On September 30, 2008, the Real Estate Board of Greater Vancouver (REBGV) had a total of 22,605 active listings. This recent high may have caused some panic because there were only 13,574 listings exactly one year earlier.
Yesterday, January 16, 2009, I did a search for all REBGV active listings and this is what I found:
As David Clayton-Thomas lyricized,”What goes up must come down”; to 14,258!
The selection that was available to buyers just 3 1/2 months ago has now diminished considerably (as in a 36.9% drop).
Speaking to some of my Realtor colleagues who have been through a market downturn or two, there’s a general consensus that this sudden drop was mainly as a result of expired and terminated listings of sellers who weren’t really selling at all.
These owners were “feeling out the market” to see if they could get unrealistic prices on the tail of the long sellers market we went through, and it seems that many Realtors accommodated their false hopes by accepting over-priced listings.
Where are we now?
As a part of the supply and demand equation we should keep our eye on, new stock coming to market, new permits being issued, and in-migration. Personally I think that builders need to be regulated to prevent excessive over-supply and the economic chaos this condition causes.
I regularly ask for and respect the different opinions of the office sages, and factoring that the Springtime often brings new sellers to the market, a realistic figure for active listings seems to float in a predicted range of 15,000 listings +/- 10%, so at this level of supply we are probably bordering on a balanced market.

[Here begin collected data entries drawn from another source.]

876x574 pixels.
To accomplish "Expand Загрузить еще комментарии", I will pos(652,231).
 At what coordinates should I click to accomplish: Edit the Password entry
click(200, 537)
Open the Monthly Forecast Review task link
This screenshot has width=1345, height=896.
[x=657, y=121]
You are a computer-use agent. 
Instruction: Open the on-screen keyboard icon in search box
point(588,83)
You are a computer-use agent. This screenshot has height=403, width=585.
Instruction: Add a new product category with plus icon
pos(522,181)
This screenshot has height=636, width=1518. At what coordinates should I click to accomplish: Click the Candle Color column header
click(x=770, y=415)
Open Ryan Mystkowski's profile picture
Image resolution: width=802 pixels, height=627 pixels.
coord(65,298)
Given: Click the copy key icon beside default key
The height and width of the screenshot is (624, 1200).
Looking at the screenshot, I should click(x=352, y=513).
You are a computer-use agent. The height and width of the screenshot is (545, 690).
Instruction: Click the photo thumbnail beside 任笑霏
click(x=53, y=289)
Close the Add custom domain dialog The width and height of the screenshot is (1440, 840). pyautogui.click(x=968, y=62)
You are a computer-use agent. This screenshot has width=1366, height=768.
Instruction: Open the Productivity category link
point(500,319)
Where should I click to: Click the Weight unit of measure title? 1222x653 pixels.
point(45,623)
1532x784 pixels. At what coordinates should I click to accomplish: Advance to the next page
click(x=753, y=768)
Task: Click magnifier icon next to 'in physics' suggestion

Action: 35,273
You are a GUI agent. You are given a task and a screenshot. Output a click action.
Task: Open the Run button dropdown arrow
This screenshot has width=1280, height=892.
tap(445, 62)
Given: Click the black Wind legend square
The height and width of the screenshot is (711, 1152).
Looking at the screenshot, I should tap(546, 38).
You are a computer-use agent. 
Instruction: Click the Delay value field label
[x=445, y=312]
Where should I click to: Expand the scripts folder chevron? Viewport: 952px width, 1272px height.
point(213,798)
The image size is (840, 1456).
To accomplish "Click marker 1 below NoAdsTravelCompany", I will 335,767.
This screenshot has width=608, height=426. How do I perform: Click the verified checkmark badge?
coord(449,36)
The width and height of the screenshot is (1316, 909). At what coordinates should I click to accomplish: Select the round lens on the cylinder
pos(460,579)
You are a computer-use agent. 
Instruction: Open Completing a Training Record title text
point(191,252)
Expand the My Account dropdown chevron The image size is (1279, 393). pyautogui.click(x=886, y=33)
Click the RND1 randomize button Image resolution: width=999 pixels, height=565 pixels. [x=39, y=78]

With regards to market values, the predictions coming from my informal sources are that we could see anything up to another 10% drop, but there seems to be reluctance predicting anything exceeding that.
Although buyers may not have as good a selection now (as compared to September 2008), at least they know that asking prices should be more reasonable, the actual selling prices compared to list prices indicates there is still room for negotiation, and they do have very favourable financing available still.
If buyers are waiting for things to “bottom out” then we may not be too far away, and if they are waiting to enter the market for the long-term now is the time for fence-sitters to get off the fence.
There also seems to be a general agreement that owners expecting anything more than marginal appreciating values over the next two or three years in Metro Vancouver are probably going to be disappointed, at least according to my water cooler sources.